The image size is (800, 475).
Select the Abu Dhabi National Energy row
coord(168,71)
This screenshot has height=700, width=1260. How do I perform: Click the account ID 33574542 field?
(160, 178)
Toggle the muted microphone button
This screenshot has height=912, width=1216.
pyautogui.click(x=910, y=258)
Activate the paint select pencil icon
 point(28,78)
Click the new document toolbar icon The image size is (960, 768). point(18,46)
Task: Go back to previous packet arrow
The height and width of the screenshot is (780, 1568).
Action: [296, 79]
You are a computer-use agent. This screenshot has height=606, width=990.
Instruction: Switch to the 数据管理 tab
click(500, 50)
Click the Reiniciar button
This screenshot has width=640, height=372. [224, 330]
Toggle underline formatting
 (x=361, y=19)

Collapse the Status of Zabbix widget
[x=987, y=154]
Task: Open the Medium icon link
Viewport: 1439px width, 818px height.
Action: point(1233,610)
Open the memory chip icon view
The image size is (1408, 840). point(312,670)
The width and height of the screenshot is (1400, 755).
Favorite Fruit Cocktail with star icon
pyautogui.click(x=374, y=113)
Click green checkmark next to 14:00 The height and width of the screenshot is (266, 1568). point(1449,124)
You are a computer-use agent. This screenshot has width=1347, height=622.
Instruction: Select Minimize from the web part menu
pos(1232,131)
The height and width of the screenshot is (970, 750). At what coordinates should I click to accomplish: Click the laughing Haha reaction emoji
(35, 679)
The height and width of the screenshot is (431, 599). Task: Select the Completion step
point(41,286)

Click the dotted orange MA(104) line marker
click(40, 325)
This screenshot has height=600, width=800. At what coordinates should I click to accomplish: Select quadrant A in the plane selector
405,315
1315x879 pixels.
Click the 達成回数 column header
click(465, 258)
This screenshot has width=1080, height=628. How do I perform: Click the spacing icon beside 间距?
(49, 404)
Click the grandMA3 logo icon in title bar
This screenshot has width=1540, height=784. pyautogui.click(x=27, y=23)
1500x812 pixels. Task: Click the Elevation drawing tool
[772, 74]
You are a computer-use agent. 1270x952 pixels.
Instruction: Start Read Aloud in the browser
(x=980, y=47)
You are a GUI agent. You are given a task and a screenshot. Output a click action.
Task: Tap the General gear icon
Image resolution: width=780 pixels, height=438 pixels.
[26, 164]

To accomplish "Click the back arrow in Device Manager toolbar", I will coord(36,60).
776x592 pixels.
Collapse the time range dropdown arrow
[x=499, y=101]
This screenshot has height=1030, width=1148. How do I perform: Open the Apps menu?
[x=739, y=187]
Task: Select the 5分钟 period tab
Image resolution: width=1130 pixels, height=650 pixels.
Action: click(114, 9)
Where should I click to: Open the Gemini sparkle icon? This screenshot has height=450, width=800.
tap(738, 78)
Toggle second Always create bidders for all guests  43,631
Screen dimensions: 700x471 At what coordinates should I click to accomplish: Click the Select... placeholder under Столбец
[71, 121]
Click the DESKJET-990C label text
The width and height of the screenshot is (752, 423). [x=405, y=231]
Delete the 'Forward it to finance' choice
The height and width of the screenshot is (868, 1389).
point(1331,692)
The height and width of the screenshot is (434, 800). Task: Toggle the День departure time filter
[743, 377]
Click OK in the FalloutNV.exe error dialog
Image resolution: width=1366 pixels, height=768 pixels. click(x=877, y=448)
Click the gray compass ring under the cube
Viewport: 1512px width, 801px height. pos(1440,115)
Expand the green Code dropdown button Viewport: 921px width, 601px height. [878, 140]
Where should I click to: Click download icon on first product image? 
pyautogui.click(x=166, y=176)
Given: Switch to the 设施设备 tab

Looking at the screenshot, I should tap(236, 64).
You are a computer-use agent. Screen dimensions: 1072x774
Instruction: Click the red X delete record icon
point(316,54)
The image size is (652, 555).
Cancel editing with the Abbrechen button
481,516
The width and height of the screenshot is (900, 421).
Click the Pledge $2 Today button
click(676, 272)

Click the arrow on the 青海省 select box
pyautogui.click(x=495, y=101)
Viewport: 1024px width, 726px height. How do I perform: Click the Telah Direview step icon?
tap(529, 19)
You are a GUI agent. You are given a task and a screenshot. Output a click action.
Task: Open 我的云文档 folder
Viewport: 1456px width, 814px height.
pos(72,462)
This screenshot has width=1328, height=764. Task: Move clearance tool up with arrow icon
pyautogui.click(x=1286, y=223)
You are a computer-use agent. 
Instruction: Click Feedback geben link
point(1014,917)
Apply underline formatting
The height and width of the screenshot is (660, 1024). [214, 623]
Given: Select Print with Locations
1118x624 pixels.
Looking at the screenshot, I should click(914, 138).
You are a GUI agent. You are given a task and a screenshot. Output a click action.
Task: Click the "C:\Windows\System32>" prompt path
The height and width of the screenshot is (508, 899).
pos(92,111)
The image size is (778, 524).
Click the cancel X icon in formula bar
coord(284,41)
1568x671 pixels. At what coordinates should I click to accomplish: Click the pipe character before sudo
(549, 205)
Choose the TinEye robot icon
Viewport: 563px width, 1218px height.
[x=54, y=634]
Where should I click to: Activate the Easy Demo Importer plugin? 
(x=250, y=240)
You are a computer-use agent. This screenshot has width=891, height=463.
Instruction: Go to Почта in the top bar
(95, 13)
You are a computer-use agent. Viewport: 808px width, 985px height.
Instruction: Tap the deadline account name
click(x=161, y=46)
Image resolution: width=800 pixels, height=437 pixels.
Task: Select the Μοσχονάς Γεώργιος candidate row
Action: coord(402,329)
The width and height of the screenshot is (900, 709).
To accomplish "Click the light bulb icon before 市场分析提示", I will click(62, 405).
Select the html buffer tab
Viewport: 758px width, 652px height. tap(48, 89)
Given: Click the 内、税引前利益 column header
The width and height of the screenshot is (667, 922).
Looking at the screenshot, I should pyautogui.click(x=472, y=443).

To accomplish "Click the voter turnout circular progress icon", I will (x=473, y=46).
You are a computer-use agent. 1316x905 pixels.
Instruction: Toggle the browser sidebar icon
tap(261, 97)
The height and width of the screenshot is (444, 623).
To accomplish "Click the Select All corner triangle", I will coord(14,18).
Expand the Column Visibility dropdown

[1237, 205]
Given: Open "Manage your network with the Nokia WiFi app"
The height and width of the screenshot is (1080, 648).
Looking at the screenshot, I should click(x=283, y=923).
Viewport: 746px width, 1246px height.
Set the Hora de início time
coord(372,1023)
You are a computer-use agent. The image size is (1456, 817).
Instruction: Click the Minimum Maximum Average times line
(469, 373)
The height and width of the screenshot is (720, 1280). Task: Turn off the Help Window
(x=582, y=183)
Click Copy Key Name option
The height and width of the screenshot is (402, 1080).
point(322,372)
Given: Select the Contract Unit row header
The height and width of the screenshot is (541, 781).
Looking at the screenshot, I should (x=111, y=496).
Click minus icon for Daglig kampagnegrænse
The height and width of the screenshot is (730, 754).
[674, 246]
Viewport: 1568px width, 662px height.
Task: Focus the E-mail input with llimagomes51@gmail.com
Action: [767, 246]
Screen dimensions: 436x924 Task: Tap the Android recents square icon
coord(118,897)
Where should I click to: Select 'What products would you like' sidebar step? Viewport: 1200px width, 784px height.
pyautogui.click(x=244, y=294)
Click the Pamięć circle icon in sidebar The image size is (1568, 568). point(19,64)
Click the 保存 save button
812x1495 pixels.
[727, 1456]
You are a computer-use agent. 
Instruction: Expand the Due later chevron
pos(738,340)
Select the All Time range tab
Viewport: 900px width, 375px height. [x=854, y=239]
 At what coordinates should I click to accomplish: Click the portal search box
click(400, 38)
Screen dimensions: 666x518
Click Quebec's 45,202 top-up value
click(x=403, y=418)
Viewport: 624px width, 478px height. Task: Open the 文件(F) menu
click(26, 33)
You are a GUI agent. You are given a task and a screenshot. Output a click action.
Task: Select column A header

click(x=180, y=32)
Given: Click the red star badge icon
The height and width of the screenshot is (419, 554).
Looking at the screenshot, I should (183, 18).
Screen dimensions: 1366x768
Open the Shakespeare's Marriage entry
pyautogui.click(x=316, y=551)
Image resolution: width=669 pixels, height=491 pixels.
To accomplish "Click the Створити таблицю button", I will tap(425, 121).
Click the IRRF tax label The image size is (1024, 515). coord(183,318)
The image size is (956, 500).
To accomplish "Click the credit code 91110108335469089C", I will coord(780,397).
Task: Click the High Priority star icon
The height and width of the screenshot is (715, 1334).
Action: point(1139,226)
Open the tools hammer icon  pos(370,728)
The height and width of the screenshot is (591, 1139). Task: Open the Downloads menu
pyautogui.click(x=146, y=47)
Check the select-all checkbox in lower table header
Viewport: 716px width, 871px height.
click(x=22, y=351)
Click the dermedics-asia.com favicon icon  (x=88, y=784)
- - -
# What you have to do
Search the material above for the word "toolbar", and return each line that holds it.

# Response area
Click the new document toolbar icon The image size is (960, 768). point(18,46)
To accomplish "Click the back arrow in Device Manager toolbar", I will coord(36,60).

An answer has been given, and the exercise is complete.